TASK BRIEF:
Retype each line exactly as it stands, beginning at the first line of the material and finishing with the line that contains "Task: Open Support via the person icon".

=== Begin Enclosure ===

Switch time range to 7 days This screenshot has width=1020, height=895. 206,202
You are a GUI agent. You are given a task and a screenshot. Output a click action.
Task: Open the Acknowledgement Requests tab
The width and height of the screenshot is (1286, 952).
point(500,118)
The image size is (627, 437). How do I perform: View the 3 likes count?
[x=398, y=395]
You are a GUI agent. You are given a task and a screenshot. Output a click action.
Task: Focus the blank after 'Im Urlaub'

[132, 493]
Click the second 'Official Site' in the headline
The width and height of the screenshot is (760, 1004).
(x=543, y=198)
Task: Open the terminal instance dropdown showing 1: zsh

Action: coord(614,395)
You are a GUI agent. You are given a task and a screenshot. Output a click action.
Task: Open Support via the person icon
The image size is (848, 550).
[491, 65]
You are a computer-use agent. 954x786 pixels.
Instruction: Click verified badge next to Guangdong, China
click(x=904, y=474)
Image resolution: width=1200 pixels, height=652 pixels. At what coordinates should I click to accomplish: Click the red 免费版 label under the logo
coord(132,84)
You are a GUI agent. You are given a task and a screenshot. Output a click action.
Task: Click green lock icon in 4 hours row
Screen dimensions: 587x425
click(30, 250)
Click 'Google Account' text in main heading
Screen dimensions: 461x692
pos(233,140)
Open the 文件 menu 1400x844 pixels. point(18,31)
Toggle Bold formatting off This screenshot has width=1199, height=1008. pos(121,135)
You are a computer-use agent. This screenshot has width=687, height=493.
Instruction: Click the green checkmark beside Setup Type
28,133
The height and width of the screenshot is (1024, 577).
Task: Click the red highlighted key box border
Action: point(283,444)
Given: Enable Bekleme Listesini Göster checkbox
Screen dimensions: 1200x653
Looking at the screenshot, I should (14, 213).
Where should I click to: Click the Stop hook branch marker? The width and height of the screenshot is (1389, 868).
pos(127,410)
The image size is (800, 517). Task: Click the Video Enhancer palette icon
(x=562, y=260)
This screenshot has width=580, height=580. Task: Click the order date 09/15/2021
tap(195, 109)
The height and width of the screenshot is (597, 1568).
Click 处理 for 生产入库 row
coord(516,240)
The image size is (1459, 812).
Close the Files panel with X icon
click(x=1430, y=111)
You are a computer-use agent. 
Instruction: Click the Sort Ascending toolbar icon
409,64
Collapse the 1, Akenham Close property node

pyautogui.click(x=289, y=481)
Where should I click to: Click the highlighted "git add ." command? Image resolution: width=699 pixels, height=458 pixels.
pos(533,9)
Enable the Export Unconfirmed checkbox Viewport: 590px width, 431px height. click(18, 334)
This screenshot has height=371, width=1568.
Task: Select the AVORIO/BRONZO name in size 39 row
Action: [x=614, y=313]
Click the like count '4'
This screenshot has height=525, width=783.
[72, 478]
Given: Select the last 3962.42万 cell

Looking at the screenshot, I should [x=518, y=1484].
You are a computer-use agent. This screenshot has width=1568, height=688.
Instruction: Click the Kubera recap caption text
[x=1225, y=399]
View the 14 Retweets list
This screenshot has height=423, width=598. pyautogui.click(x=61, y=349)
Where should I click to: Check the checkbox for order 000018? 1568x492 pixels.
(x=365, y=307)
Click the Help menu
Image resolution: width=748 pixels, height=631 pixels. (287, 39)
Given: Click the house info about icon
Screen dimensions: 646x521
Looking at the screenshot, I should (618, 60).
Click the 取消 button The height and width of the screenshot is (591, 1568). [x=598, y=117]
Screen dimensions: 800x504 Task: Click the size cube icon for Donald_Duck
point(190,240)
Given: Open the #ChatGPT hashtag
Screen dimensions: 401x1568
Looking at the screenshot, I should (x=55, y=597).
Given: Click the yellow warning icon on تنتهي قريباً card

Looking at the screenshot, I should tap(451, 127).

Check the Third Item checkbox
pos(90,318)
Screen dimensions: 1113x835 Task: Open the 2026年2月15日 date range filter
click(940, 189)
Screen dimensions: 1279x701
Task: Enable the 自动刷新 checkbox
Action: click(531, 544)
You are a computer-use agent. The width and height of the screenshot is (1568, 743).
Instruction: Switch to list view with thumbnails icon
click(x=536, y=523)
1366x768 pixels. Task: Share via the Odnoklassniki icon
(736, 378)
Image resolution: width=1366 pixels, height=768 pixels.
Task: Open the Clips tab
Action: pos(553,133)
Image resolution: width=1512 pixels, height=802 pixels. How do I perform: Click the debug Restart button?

=== End Enclosure ===

SOLUTION:
Switch time range to 7 days This screenshot has width=1020, height=895. 206,202
You are a GUI agent. You are given a task and a screenshot. Output a click action.
Task: Open the Acknowledgement Requests tab
The width and height of the screenshot is (1286, 952).
point(500,118)
The image size is (627, 437). How do I perform: View the 3 likes count?
[x=398, y=395]
You are a GUI agent. You are given a task and a screenshot. Output a click action.
Task: Focus the blank after 'Im Urlaub'

[132, 493]
Click the second 'Official Site' in the headline
The width and height of the screenshot is (760, 1004).
(x=543, y=198)
Task: Open the terminal instance dropdown showing 1: zsh

Action: coord(614,395)
You are a GUI agent. You are given a task and a screenshot. Output a click action.
Task: Open Support via the person icon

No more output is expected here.